Input rows
++++++++++

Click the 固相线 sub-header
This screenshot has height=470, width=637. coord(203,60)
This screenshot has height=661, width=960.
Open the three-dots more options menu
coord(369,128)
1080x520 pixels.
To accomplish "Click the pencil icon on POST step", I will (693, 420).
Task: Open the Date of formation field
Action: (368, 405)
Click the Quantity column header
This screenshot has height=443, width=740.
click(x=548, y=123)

++++++++++

Stated problem
Rewrite the listing above, putting "edit" in place of "pencil" and leaving everything else as it is.

Exercise answer
Click the 固相线 sub-header
This screenshot has height=470, width=637. coord(203,60)
This screenshot has height=661, width=960.
Open the three-dots more options menu
coord(369,128)
1080x520 pixels.
To accomplish "Click the edit icon on POST step", I will (693, 420).
Task: Open the Date of formation field
Action: (368, 405)
Click the Quantity column header
This screenshot has height=443, width=740.
click(x=548, y=123)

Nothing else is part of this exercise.